Starting with the first line and ending with the last, transcribe the data exactly.

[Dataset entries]
Content starts

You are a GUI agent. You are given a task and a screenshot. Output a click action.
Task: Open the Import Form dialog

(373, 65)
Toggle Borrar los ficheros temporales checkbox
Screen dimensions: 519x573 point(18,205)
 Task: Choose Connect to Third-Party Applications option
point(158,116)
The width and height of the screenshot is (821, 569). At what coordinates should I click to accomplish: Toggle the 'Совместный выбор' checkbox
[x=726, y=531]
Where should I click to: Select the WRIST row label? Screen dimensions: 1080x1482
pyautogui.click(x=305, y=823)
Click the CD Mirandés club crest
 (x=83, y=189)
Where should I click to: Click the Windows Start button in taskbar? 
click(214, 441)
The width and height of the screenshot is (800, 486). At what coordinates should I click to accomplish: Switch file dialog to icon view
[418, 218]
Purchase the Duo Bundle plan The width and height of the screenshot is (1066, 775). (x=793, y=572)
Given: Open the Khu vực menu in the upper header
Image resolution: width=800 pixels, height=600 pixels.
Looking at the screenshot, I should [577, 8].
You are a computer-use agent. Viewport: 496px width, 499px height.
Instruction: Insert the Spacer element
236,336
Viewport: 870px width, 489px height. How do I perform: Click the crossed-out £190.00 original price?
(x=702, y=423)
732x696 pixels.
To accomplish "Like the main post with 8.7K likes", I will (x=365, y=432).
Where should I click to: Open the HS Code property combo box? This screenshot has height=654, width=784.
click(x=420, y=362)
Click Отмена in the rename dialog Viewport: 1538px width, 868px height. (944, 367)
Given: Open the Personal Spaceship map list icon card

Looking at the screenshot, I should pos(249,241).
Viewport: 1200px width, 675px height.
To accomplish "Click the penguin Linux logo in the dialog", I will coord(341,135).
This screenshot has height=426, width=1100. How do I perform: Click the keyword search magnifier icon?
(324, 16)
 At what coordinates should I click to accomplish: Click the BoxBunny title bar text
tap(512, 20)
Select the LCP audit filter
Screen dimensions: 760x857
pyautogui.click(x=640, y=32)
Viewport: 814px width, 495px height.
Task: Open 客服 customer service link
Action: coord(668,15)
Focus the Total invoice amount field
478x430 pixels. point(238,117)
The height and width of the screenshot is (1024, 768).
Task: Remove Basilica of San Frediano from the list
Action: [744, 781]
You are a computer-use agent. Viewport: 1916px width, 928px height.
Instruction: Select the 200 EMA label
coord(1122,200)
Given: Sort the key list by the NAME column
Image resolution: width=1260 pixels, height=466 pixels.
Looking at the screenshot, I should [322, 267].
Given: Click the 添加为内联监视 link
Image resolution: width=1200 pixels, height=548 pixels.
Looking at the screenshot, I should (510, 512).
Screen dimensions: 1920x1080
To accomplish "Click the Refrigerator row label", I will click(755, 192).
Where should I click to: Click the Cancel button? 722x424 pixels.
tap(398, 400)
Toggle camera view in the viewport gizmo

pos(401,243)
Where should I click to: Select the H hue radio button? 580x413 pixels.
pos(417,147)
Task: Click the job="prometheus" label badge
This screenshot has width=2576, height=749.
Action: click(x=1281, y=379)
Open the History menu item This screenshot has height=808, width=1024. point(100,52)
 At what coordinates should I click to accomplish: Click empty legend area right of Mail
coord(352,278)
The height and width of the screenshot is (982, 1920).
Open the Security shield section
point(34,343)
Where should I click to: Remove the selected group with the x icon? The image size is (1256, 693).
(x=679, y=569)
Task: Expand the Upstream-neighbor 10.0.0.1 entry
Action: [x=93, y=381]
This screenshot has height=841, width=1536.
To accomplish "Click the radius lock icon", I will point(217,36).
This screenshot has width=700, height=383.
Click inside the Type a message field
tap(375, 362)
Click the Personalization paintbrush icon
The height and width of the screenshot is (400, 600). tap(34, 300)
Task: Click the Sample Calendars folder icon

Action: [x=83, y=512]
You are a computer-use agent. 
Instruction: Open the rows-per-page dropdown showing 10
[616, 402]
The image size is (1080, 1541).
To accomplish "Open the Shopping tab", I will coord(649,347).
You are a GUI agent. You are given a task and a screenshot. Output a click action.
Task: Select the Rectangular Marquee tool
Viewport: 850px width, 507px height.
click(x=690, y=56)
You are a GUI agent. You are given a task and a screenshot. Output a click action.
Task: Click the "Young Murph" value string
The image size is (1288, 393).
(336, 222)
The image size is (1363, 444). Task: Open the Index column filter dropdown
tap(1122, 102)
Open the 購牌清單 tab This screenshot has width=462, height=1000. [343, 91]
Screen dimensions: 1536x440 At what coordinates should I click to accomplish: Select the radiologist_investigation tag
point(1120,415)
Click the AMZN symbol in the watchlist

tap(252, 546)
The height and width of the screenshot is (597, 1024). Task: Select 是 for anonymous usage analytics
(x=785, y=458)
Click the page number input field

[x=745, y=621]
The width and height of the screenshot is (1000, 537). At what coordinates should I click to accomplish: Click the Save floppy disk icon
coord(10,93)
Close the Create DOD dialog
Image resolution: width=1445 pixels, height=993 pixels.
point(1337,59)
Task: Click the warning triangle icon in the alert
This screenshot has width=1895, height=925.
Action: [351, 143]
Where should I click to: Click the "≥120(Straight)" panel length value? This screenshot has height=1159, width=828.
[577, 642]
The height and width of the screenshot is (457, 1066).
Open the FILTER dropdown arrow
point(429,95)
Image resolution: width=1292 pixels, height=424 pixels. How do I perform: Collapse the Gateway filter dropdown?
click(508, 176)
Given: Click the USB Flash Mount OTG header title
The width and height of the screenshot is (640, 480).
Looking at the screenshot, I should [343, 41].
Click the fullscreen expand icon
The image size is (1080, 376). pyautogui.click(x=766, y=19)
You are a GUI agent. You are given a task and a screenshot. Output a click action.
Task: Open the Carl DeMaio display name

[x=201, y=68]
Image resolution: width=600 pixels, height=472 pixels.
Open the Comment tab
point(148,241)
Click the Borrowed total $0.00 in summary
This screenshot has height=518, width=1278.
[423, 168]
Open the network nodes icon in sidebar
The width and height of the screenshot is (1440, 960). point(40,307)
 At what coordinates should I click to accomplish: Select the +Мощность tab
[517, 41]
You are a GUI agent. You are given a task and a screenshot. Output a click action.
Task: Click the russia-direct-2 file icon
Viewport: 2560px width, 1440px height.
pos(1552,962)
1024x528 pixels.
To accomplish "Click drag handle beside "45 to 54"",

Content ends

Solution below:
You are a GUI agent. You are given a task and a screenshot. Output a click action.
Task: Open the Import Form dialog

(373, 65)
Toggle Borrar los ficheros temporales checkbox
Screen dimensions: 519x573 point(18,205)
 Task: Choose Connect to Third-Party Applications option
point(158,116)
The width and height of the screenshot is (821, 569). At what coordinates should I click to accomplish: Toggle the 'Совместный выбор' checkbox
[x=726, y=531]
Where should I click to: Select the WRIST row label? Screen dimensions: 1080x1482
pyautogui.click(x=305, y=823)
Click the CD Mirandés club crest
 (x=83, y=189)
Where should I click to: Click the Windows Start button in taskbar? 
click(214, 441)
The width and height of the screenshot is (800, 486). At what coordinates should I click to accomplish: Switch file dialog to icon view
[418, 218]
Purchase the Duo Bundle plan The width and height of the screenshot is (1066, 775). (x=793, y=572)
Given: Open the Khu vực menu in the upper header
Image resolution: width=800 pixels, height=600 pixels.
Looking at the screenshot, I should [577, 8].
You are a computer-use agent. Viewport: 496px width, 499px height.
Instruction: Insert the Spacer element
236,336
Viewport: 870px width, 489px height. How do I perform: Click the crossed-out £190.00 original price?
(x=702, y=423)
732x696 pixels.
To accomplish "Like the main post with 8.7K likes", I will (x=365, y=432).
Where should I click to: Open the HS Code property combo box? This screenshot has height=654, width=784.
click(x=420, y=362)
Click Отмена in the rename dialog Viewport: 1538px width, 868px height. (944, 367)
Given: Open the Personal Spaceship map list icon card

Looking at the screenshot, I should pos(249,241).
Viewport: 1200px width, 675px height.
To accomplish "Click the penguin Linux logo in the dialog", I will coord(341,135).
This screenshot has height=426, width=1100. How do I perform: Click the keyword search magnifier icon?
(324, 16)
 At what coordinates should I click to accomplish: Click the BoxBunny title bar text
tap(512, 20)
Select the LCP audit filter
Screen dimensions: 760x857
pyautogui.click(x=640, y=32)
Viewport: 814px width, 495px height.
Task: Open 客服 customer service link
Action: coord(668,15)
Focus the Total invoice amount field
478x430 pixels. point(238,117)
The height and width of the screenshot is (1024, 768).
Task: Remove Basilica of San Frediano from the list
Action: [744, 781]
You are a computer-use agent. Viewport: 1916px width, 928px height.
Instruction: Select the 200 EMA label
coord(1122,200)
Given: Sort the key list by the NAME column
Image resolution: width=1260 pixels, height=466 pixels.
Looking at the screenshot, I should [322, 267].
Given: Click the 添加为内联监视 link
Image resolution: width=1200 pixels, height=548 pixels.
Looking at the screenshot, I should (510, 512).
Screen dimensions: 1920x1080
To accomplish "Click the Refrigerator row label", I will click(755, 192).
Where should I click to: Click the Cancel button? 722x424 pixels.
tap(398, 400)
Toggle camera view in the viewport gizmo

pos(401,243)
Where should I click to: Select the H hue radio button? 580x413 pixels.
pos(417,147)
Task: Click the job="prometheus" label badge
This screenshot has width=2576, height=749.
Action: click(x=1281, y=379)
Open the History menu item This screenshot has height=808, width=1024. point(100,52)
 At what coordinates should I click to accomplish: Click empty legend area right of Mail
coord(352,278)
The height and width of the screenshot is (982, 1920).
Open the Security shield section
point(34,343)
Where should I click to: Remove the selected group with the x icon? The image size is (1256, 693).
(x=679, y=569)
Task: Expand the Upstream-neighbor 10.0.0.1 entry
Action: [x=93, y=381]
This screenshot has height=841, width=1536.
To accomplish "Click the radius lock icon", I will point(217,36).
This screenshot has width=700, height=383.
Click inside the Type a message field
tap(375, 362)
Click the Personalization paintbrush icon
The height and width of the screenshot is (400, 600). tap(34, 300)
Task: Click the Sample Calendars folder icon

Action: [x=83, y=512]
You are a computer-use agent. 
Instruction: Open the rows-per-page dropdown showing 10
[616, 402]
The image size is (1080, 1541).
To accomplish "Open the Shopping tab", I will coord(649,347).
You are a GUI agent. You are given a task and a screenshot. Output a click action.
Task: Select the Rectangular Marquee tool
Viewport: 850px width, 507px height.
click(x=690, y=56)
You are a GUI agent. You are given a task and a screenshot. Output a click action.
Task: Click the "Young Murph" value string
The image size is (1288, 393).
(336, 222)
The image size is (1363, 444). Task: Open the Index column filter dropdown
tap(1122, 102)
Open the 購牌清單 tab This screenshot has width=462, height=1000. [343, 91]
Screen dimensions: 1536x440 At what coordinates should I click to accomplish: Select the radiologist_investigation tag
point(1120,415)
Click the AMZN symbol in the watchlist

tap(252, 546)
The height and width of the screenshot is (597, 1024). Task: Select 是 for anonymous usage analytics
(x=785, y=458)
Click the page number input field

[x=745, y=621]
The width and height of the screenshot is (1000, 537). At what coordinates should I click to accomplish: Click the Save floppy disk icon
coord(10,93)
Close the Create DOD dialog
Image resolution: width=1445 pixels, height=993 pixels.
point(1337,59)
Task: Click the warning triangle icon in the alert
This screenshot has width=1895, height=925.
Action: [351, 143]
Where should I click to: Click the "≥120(Straight)" panel length value? This screenshot has height=1159, width=828.
[577, 642]
The height and width of the screenshot is (457, 1066).
Open the FILTER dropdown arrow
point(429,95)
Image resolution: width=1292 pixels, height=424 pixels. How do I perform: Collapse the Gateway filter dropdown?
click(508, 176)
Given: Click the USB Flash Mount OTG header title
The width and height of the screenshot is (640, 480).
Looking at the screenshot, I should [343, 41].
Click the fullscreen expand icon
The image size is (1080, 376). pyautogui.click(x=766, y=19)
You are a GUI agent. You are given a task and a screenshot. Output a click action.
Task: Open the Carl DeMaio display name

[x=201, y=68]
Image resolution: width=600 pixels, height=472 pixels.
Open the Comment tab
point(148,241)
Click the Borrowed total $0.00 in summary
This screenshot has height=518, width=1278.
[423, 168]
Open the network nodes icon in sidebar
The width and height of the screenshot is (1440, 960). point(40,307)
 At what coordinates should I click to accomplish: Select the +Мощность tab
[517, 41]
You are a GUI agent. You are given a task and a screenshot. Output a click action.
Task: Click the russia-direct-2 file icon
Viewport: 2560px width, 1440px height.
pos(1552,962)
1024x528 pixels.
To accomplish "Click drag handle beside "45 to 54"",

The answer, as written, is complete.